**Description of the task**
Continue the news report below on a gene variant that influences alcohol consumption in mice, picking up after its final sentence.

[Document section Boundary: Start]

A new study has identified a gene variant engaged in communication among brain cells that directly influences alcohol consumption in mice.
However, the existence of such a gene variant, with similar effect on alcohol consumption in humans is still unknown.
The study was led by Csaba Vadasz, Ph.D., professor of psychiatric research in the department of psychiatry at New York University School of Medicine, and Director of the NeuroBehavioral Genetic Research Program at the Nathan Kline Institute in Orangeburg, N.Y.
It was supported by the National Institute on Alcohol Abuse and Alcoholism (NIAAA), part of the National Institutes of Health (NIH), and the U.S. Army.
The gene, known as Grm7, encodes a receptor subtype that inhibits the release of glutamate and other neurotransmitter molecules that brain cells use to communicate with one another.
The scientists recognized a gene variant, or polymorphism, that reduces the abundance of Grm7 messenger RNA (mRNA) in brain tissue. mRNA is the molecular intermediate between a gene and its protein product.
Mice that possess this gene variant consume more alcohol as compared to mice with higher brain levels of Grm7 mRNA.
"This is a noteworthy contribution, particularly since identifying genes that predispose to alcohol-related behaviors is such an arduous task," said NIAAA Director Ting-Kai Li, M.D.
Scientists were aware for a long time now that a significant proportion of the risk for alcoholism is accounted to the genes.
However, the existence of multiple such genes that interact amongst themselves and with multiple environmental factors to influence drinking behavior has hampered studies aimed at isolating individual genes.
"Controlling for this background noise -- the various gene-gene and gene-environment interactions -- presents considerable methodological challenges," indicated Dr. Csaba Vadasz.

[Document section Boundary: End]
[Stored data Boundary: Start]

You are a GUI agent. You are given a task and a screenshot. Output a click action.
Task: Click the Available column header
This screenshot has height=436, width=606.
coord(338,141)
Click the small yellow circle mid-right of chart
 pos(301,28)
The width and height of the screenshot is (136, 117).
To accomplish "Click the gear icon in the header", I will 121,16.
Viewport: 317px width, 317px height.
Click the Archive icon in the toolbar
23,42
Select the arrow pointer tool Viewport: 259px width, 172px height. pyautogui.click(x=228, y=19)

[Stored data Boundary: End]
[Stored data Boundary: Start]

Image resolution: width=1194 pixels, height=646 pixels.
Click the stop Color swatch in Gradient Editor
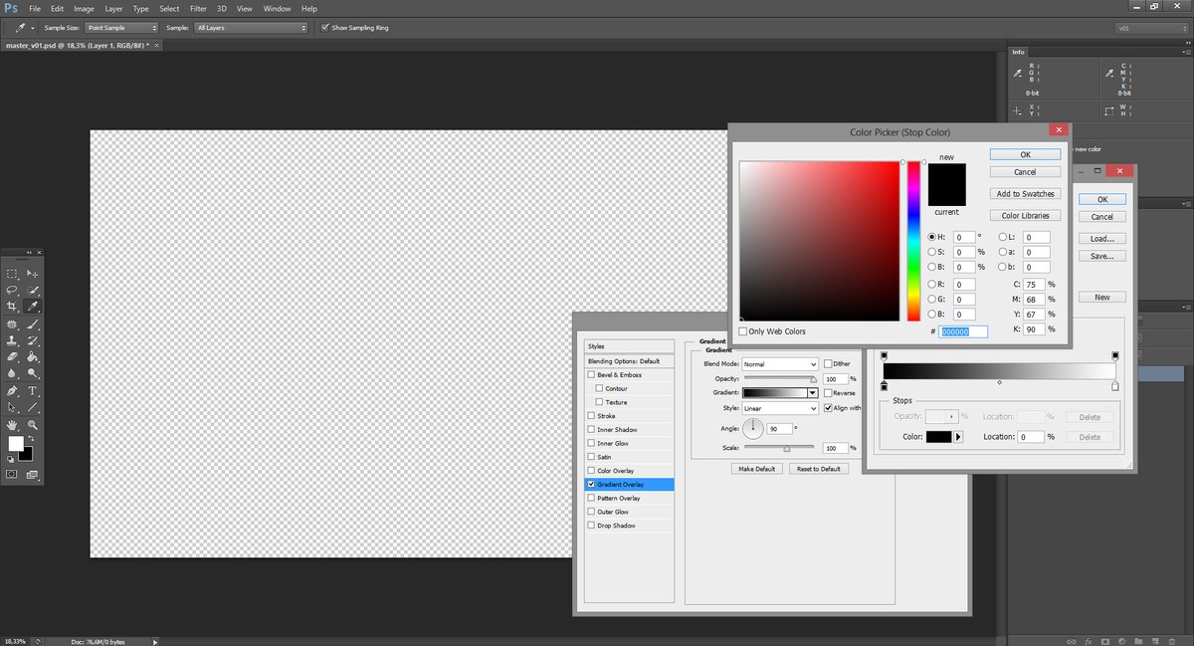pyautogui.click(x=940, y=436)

[Stored data Boundary: End]

**Result of this task**
In order to overcome these difficulties, the researchers applied a variety of genetic and analytic techniques to animals having nearly identical genetic background, but differing in their preference for alcohol, to identify a chromosomal region, and ultimately the Grm7 gene, associated with alcohol preference.
"Our findings support emerging evidence of the critical role that the brain's glutamate pathways play in addiction," said Dr. Vadasz.
He added: "While dopamine has traditionally been cast as a central actor in the neurochemistry of substance use and abuse, recent studies indicate that glutamate systems play an important role in reinforcement and addiction."
The finding by Dr. Vadasz and colleagues may lead to new opportunities for developing drugs to treat alcohol dependence, in case, further studies reveal that a similar gene variant is relevant to alcohol problems in humans.
Dr. Vadasz speculated that these drugs might be designed to control the level of the Grm7 gene product or modulate the activity of the gene product itself.
A report of the study appears as an online Article in Press in Genomics.